### YOUR TASK
Print the lines of the entries below from the one with "The height and width of the screenshot is (685, 950)." through the final line, exactly as they appear. The pictures are not part of the copy.

### DATA

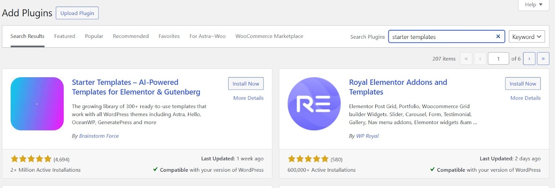Switch to the Featured tab
555x188 pixels.
[65, 36]
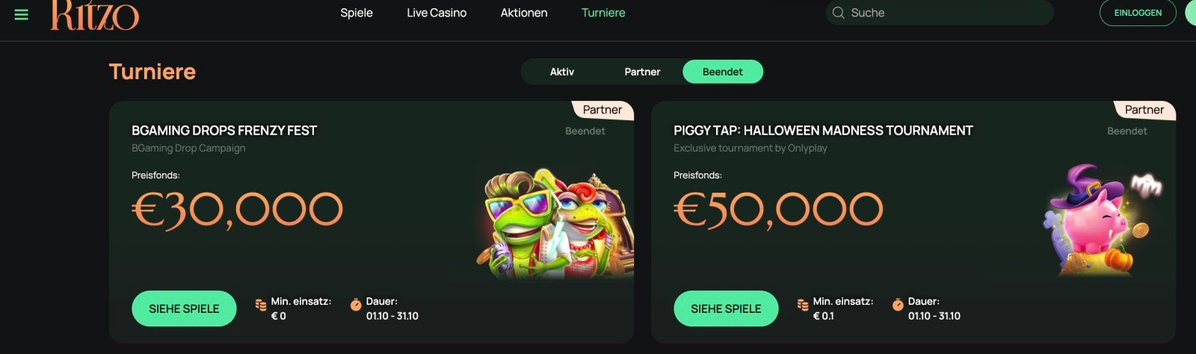Click stopwatch icon in BGaming Drops card

click(356, 304)
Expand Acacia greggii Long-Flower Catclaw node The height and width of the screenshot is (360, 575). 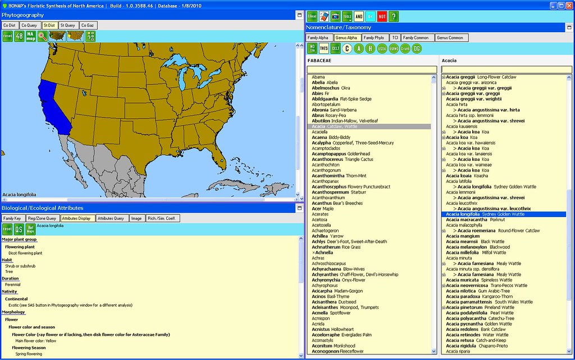(444, 77)
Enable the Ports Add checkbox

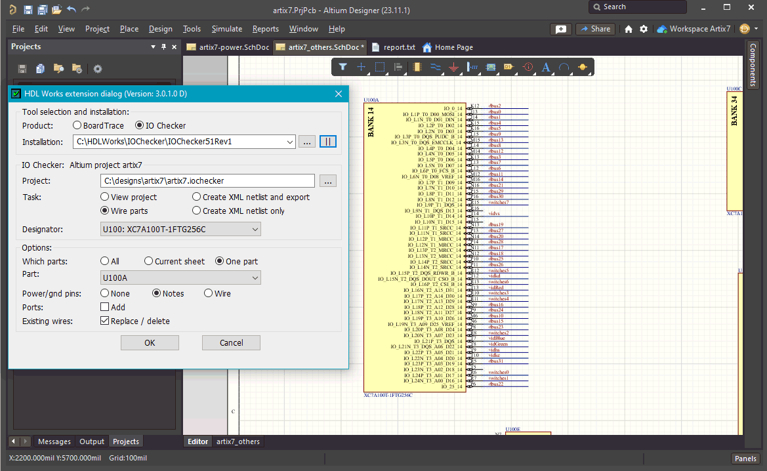point(104,307)
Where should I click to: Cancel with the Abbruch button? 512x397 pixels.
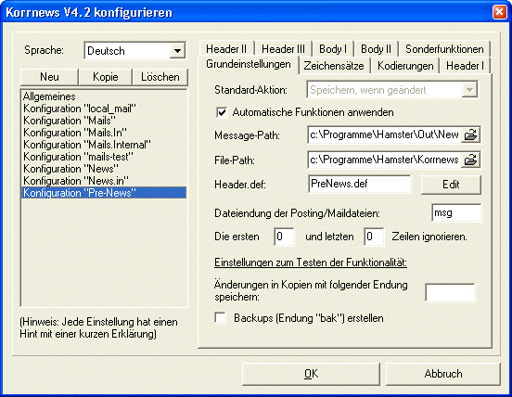(x=443, y=374)
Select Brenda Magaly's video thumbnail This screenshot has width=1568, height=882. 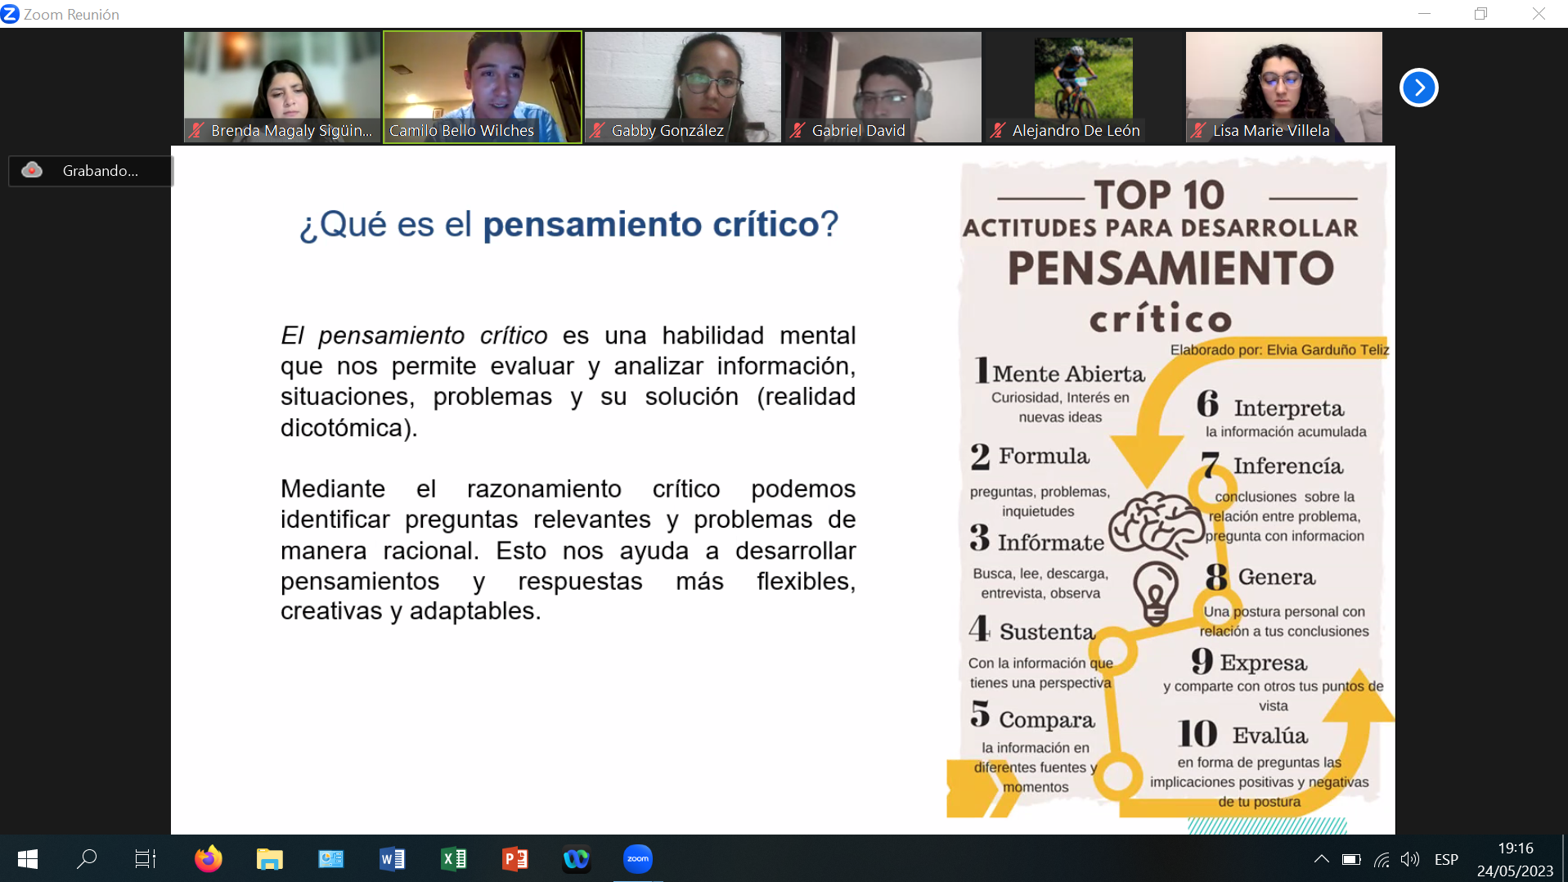282,87
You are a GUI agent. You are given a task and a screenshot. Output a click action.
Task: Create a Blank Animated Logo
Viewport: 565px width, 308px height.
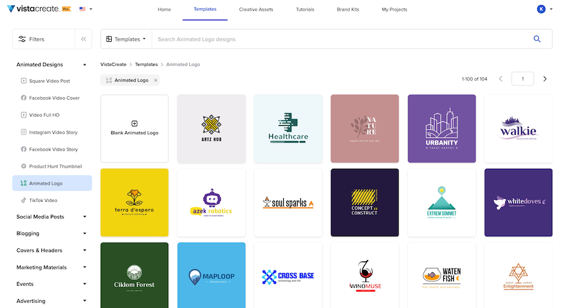[x=135, y=129]
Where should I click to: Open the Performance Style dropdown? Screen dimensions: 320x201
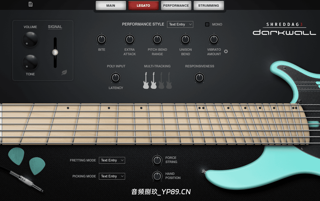(x=180, y=24)
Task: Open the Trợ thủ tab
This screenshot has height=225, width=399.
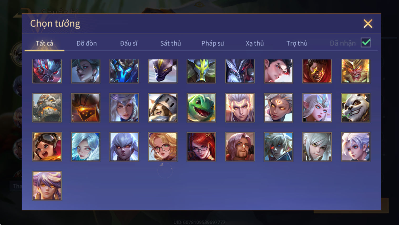Action: point(297,43)
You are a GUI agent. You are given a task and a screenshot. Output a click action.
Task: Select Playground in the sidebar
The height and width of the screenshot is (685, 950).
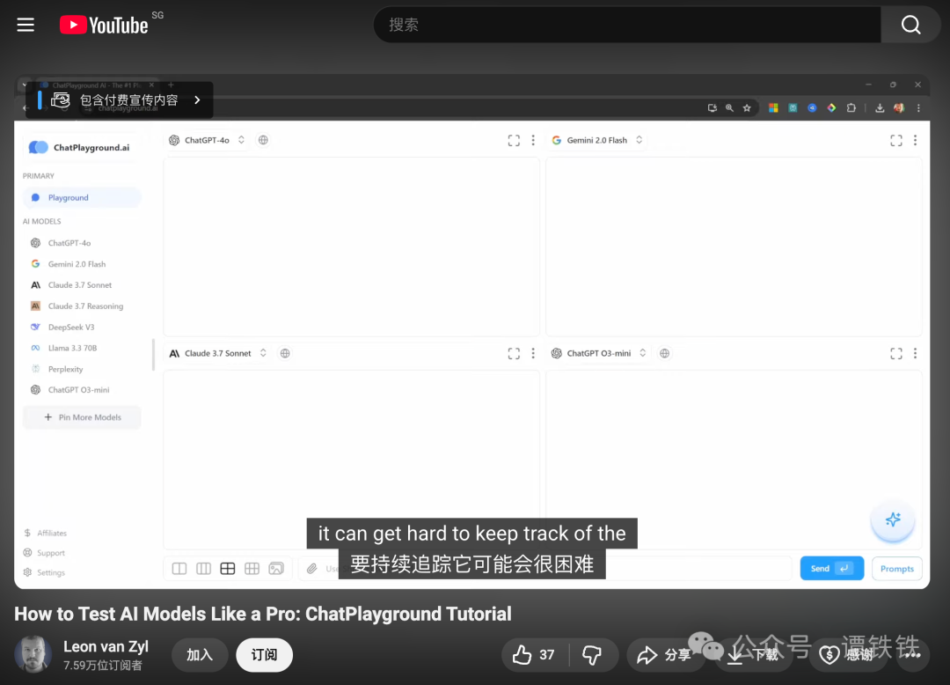(69, 198)
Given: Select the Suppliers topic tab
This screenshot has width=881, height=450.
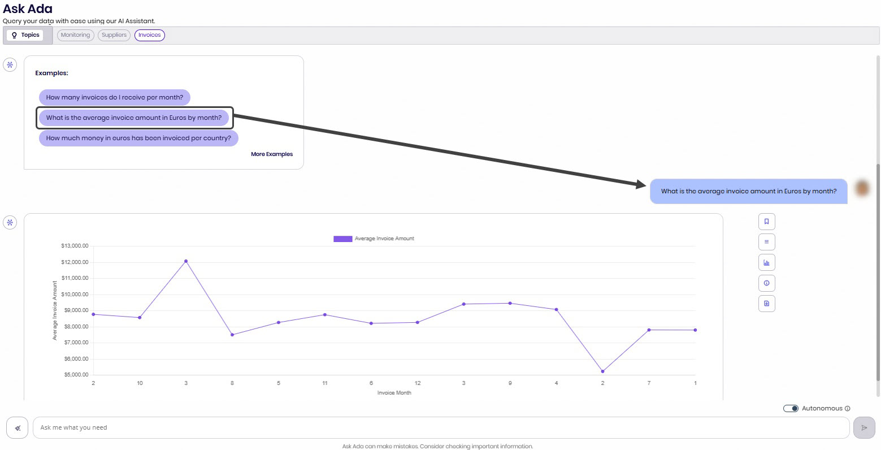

### YOUR SOLUTION
The height and width of the screenshot is (685, 950).
(69, 198)
Given: Select the Suppliers topic tab
This screenshot has width=881, height=450.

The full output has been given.